Price’s interest in DIY web-based hacking evolved from a passion for fixing bikes. Price defines “hacking” as learning enough code to make your projects work while “repurposing” the rest of the code from other sources. Whether building computers from salvage parts with high school students or partnering with Mozilla to run hacking workshops for kids, Price’s work focuses on bringing digital tools into the classroom.
Translating this passion to a university context, Hacking History was designed to fill what Price believes is a “real need in liberal arts education.” As more communication is happening online, he considers developing technical skills “essential” but “very difficult for humanities students to acquire through the ordinary route a tech student might take — or a science student — who might learn to program in order to do some analysis.” Learning a little bit of code pushes students outside their comfort zone and gives them the opportunity to be active producers, not just consumers, of digital information. Price has even seen students get jobs because of their knowledge of WordPress.
Price’s main ambition in the course is that students will develop the ability to “write for a public that cares what they’re writing about.” While the audience for most undergraduate papers is generally no larger than the person marking them, Price believes that the chance to write for an audience interested in local history, “lets students understand that they are part of a conversation that takes place in a broader sphere and that there is no reason for them not to participate.”

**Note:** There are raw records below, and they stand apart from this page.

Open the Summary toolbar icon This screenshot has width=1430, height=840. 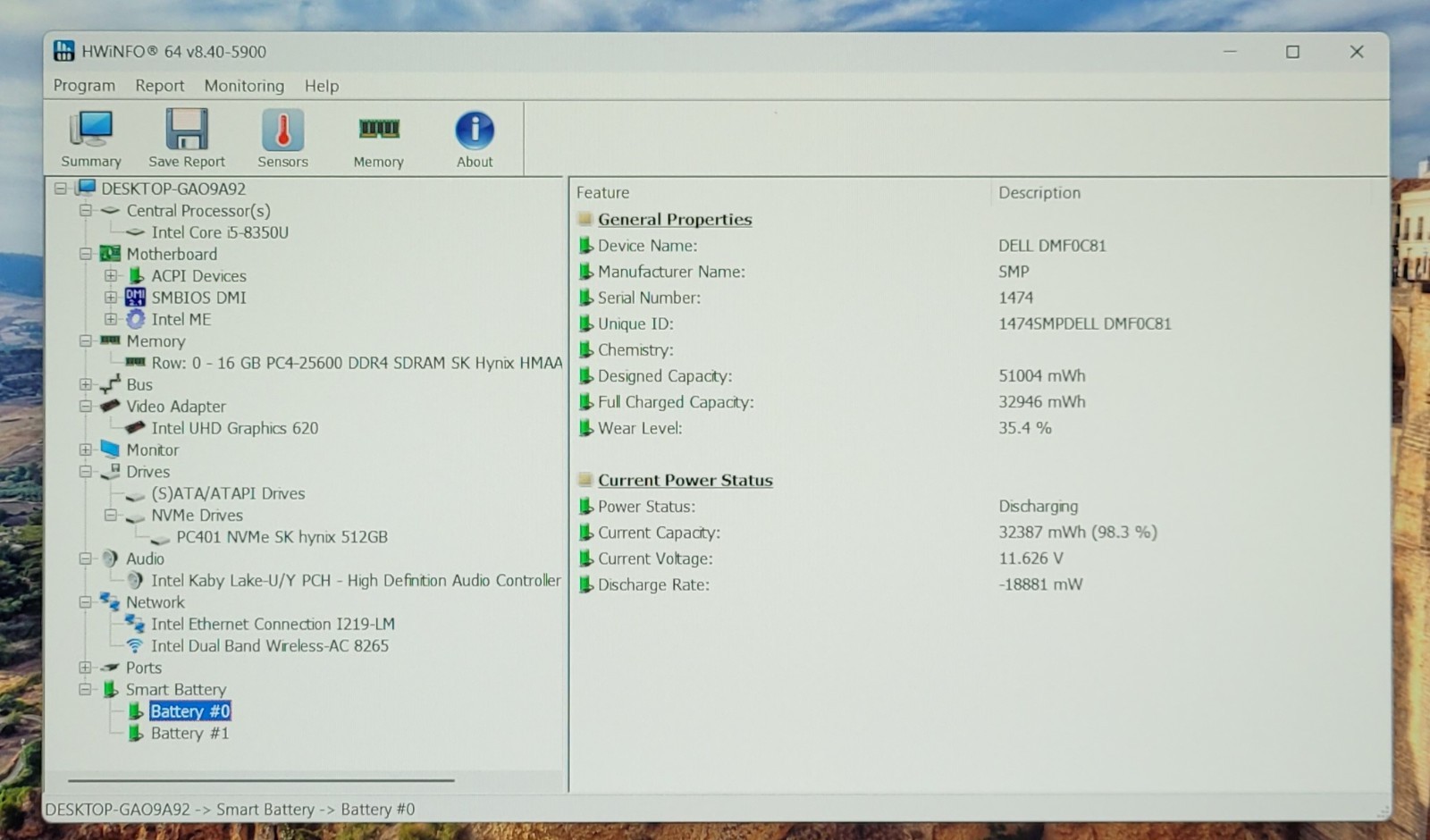tap(90, 139)
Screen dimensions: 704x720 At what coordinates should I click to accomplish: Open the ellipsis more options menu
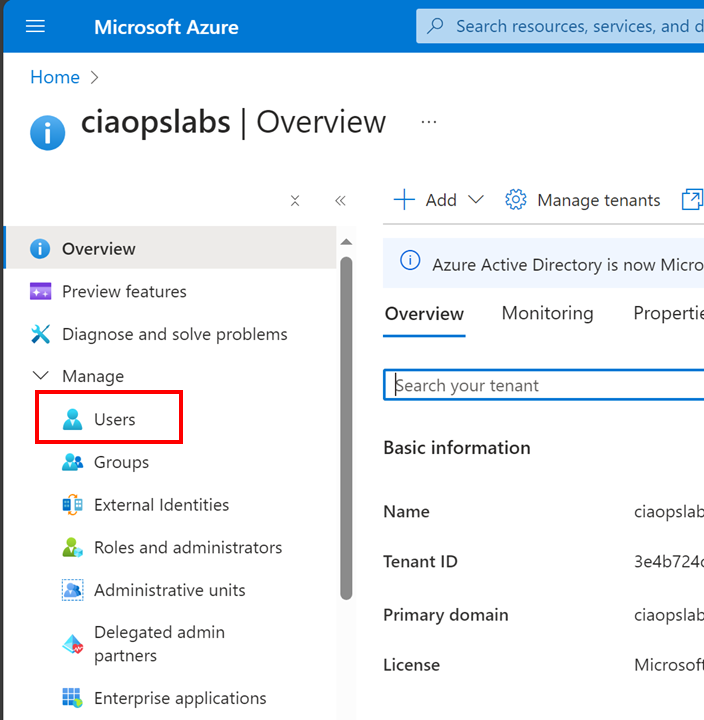point(429,122)
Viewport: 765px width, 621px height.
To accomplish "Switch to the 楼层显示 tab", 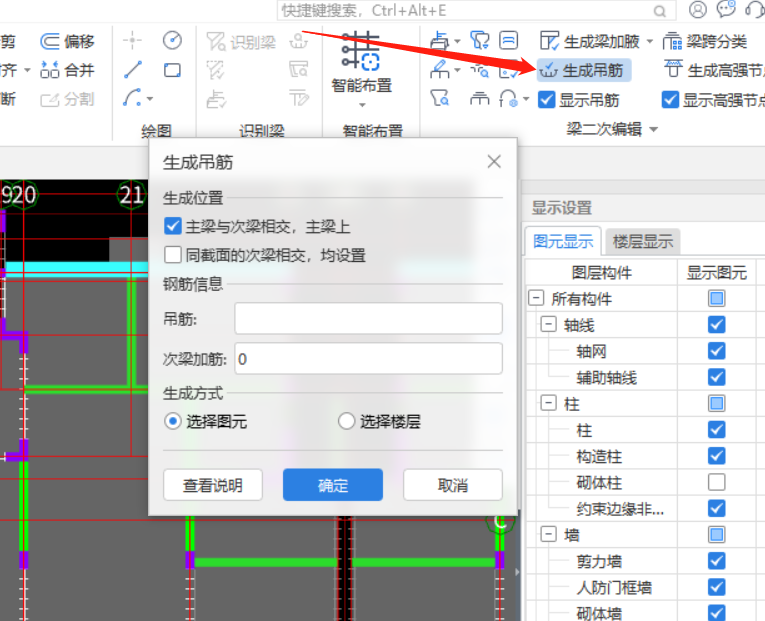I will tap(642, 241).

The potential for this kind of course is clear in the passion it inspires among Price’s students. Fourth-year history major Rio Rodriguez, who is part of a team digitizing the exhibits of Toronto’s Oral History Museum, sees her experience as a stepping stone for future projects. “Inspired by this class, I’m working on coding a digital experience that celebrates local queer histories through web-programmed phone-in audio installations throughout the Church-Wellesley Village,” Rodriguez said. Sarah Qidwai, another student, who is developing an online encyclopedia on Hart House Theatre, thinks that courses like Hacking History are “revolutionizing how history is taught at the academic level.”
Price sees the web as an “essential utopian dream that we need to sustain as much as we can.” When issues like net neutrality threaten to close the web, the need for digital literacy could not be greater, especially among humanities students. With the spread of online-learning resources like Udacity, Coursera, and Codecademy, this technical knowledge has never been more easily available. Better yet, if you think you are up for the challenge, sign up for Hacking History and see what amazing things you can build.
Spencer MacEachern is a fourth-year history student currently enrolled in Hacking History.